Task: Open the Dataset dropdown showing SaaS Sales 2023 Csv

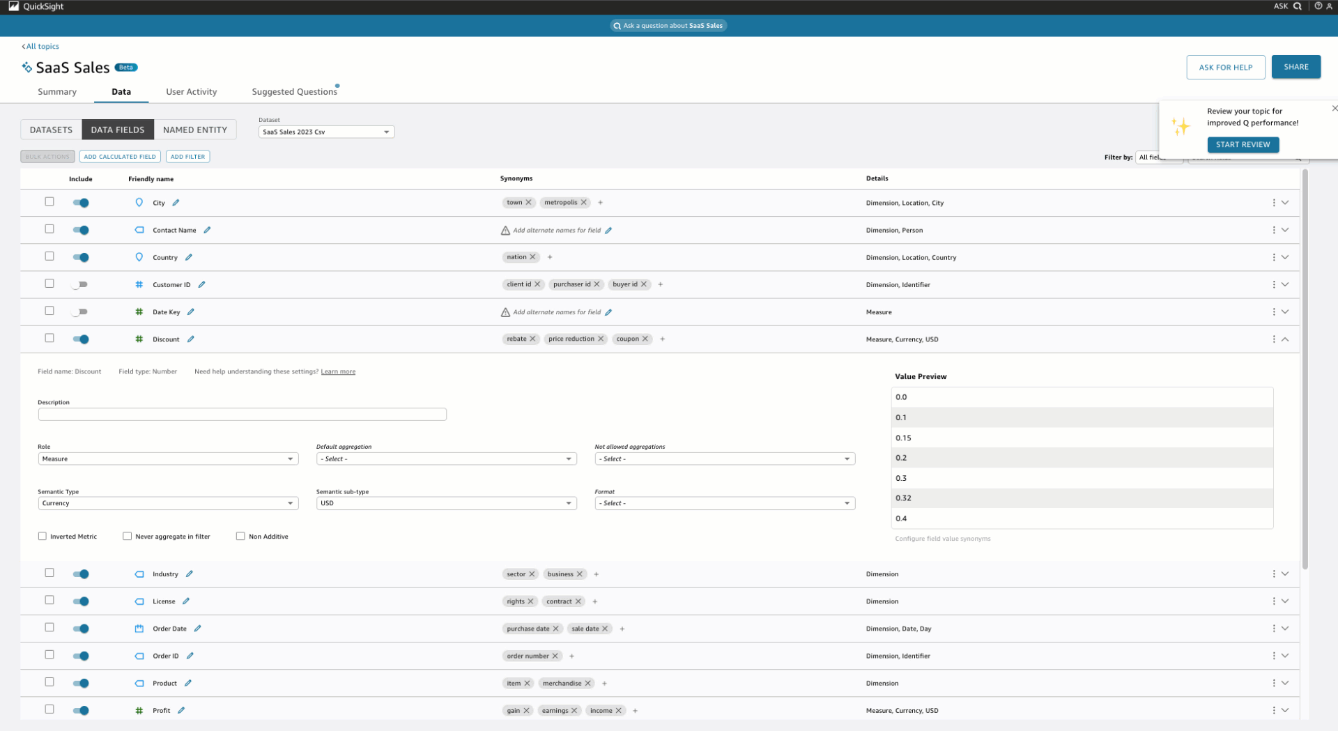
==
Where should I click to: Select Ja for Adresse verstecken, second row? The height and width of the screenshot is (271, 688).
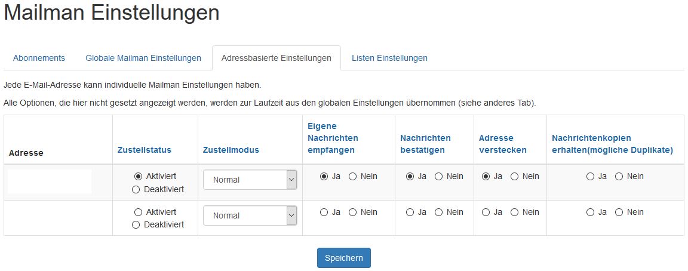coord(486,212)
...
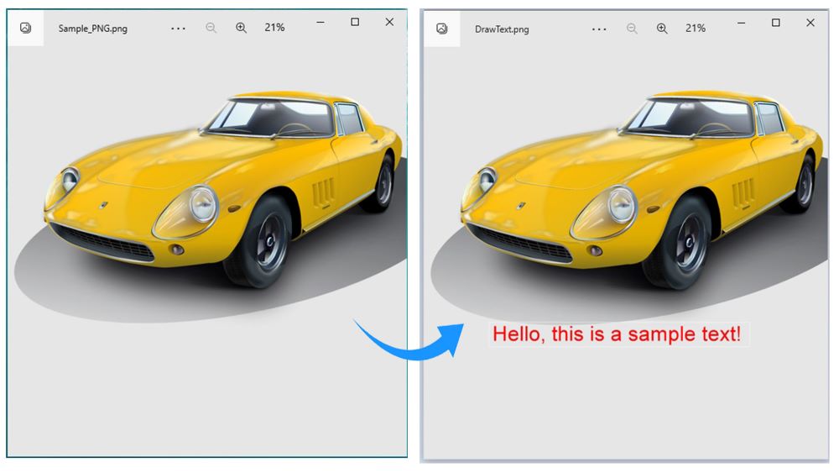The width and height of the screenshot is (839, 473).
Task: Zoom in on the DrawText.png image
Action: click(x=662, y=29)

SET EXERCISE:
Please output everything from the line containing "The width and" down to the line containing "Action: click(x=662, y=29)", including both of those lines, word for word and without any pictures.

SOLUTION:
The width and height of the screenshot is (839, 473).
Task: Zoom in on the DrawText.png image
Action: click(x=662, y=29)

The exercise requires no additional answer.